English television producer and director (1942–2006)

Dennis Kirkland (2 December 1942 – 16 February 2006) was an English television producer and director best known for his long association with comedian Benny Hill.

== Early life and career ==
Born in North Shields, Northumberland, England, Kirkland started out as a child actor, appearing in television advertisements that aired on the then-new Independent Television upon its start-up in the 1950s. He then went behind-the-scenes, first as a property master for Tyne Tees Television, and then on to short stints with the Windmill Theatre and Royal Opera House in London. Later he was hired by Associated TeleVision as a floor manager, where he worked at the time Benny Hill hosted some TV programmes for ATV in 1967.

== Career ==
In 1968, Kirkland joined Thames Television as a floor manager, before becoming a warm-up man on The Benny Hill Show. He then moved up the ranks, directing children's shows such as Rainbow and The Tomorrow People, as well as a sketch comedy show called What's on Next?, and a panel show, Whodunnit?, fronted by Jon Pertwee.
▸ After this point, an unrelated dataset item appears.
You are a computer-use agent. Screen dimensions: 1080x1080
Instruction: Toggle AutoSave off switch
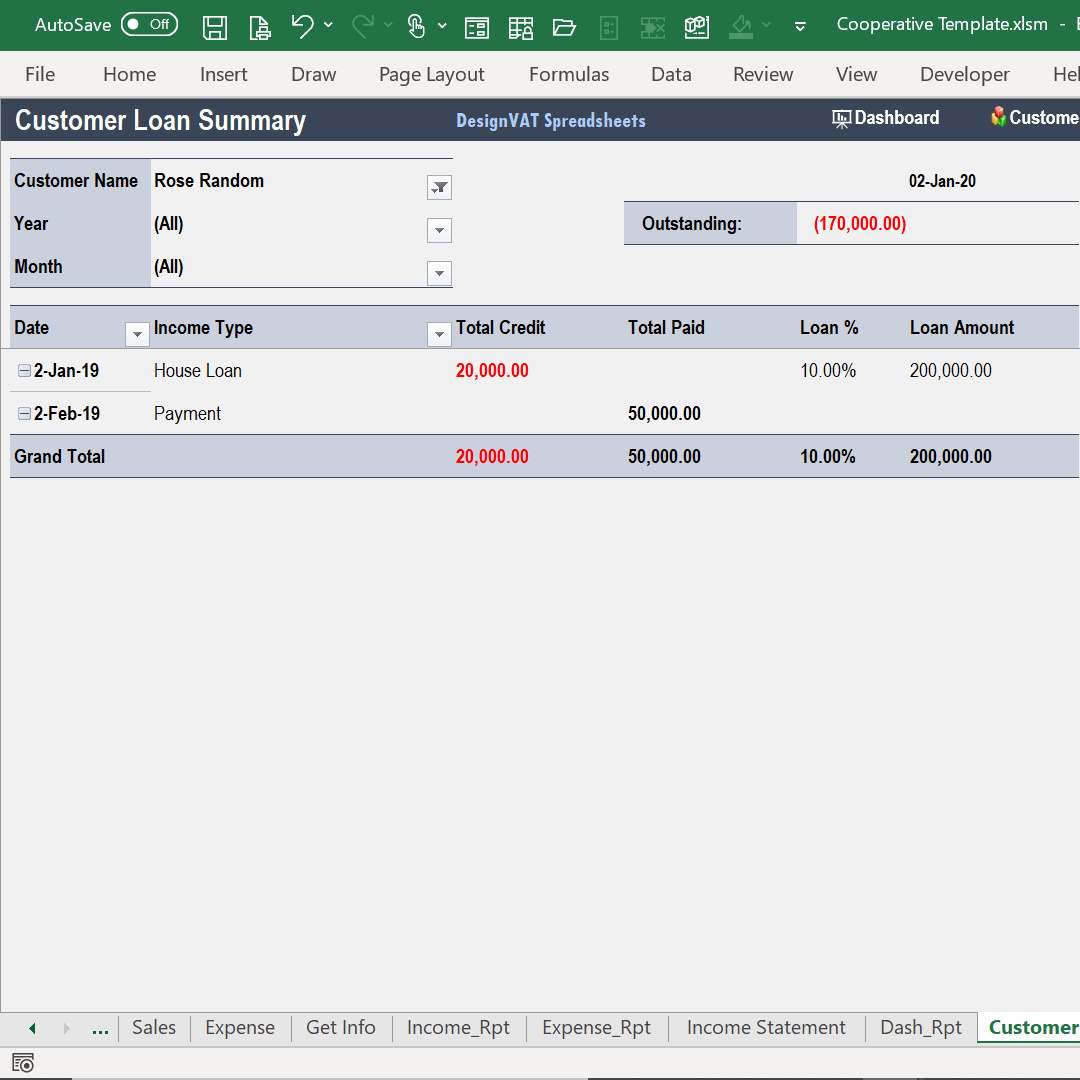point(149,24)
In 1979 Kirkland became producer/director of The Benny Hill Show, remaining in those positions for the remainder of its run at Thames. The show, with its increased emphasis on slapstick, sight gags, and with attractive female assistants, increased Hill's popularity, and it was sold around the world, making Hill an international star in the United States, Europe, Japan and elsewhere. It was with Hill's shows, which he directed for a decade, that Kirkland became best known, but at the same time the programme became dogged by charges of sexism, in no small part due to the addition of the dancing and singing troupe Hill's Angels. During this period, he also worked with top comics including Tommy Cooper, Ken Dodd, Jim Davidson and Eric Sykes, whose 1979 remake of The Plank (directed by Sykes and produced by Kirkland) won at the Montreux TV Festival.

After years of steadily declining ratings and rising production costs, Thames cancelled the Benny Hill show in 1989; not long afterward, Kirkland's association with the company ended as well. Kirkland was outspoken about what he saw as the hypocrisy of the company cancelling the show while continuing to benefit financially from its sales abroad. He continued to work with Hill, and directed a TV special in 1990 with outdoor scenes taped in New York. He was to direct a new Hill series for Central Independent Television; when Hill died in 1992, Central went ahead with the show anyway, directed by Kirkland and fronted by Freddie Starr. Critics panned it calling it "The Benny Hill Show without Benny." In 1993, he published a memoir about his friendship with Hill, Benny: The True Story, re-released in 2002 as The Strange and Saucy World of Benny Hill. Kirkland continued to work in television in Britain and Ireland until his death.

== Personal life ==
Kirkland was married twice and had two sons and a daughter, the actress Joanna Kirkland.

== Death ==
Kirkland was admitted to hospital in London in January 2006 because of a low sodium count and died shortly thereafter at the age of 63.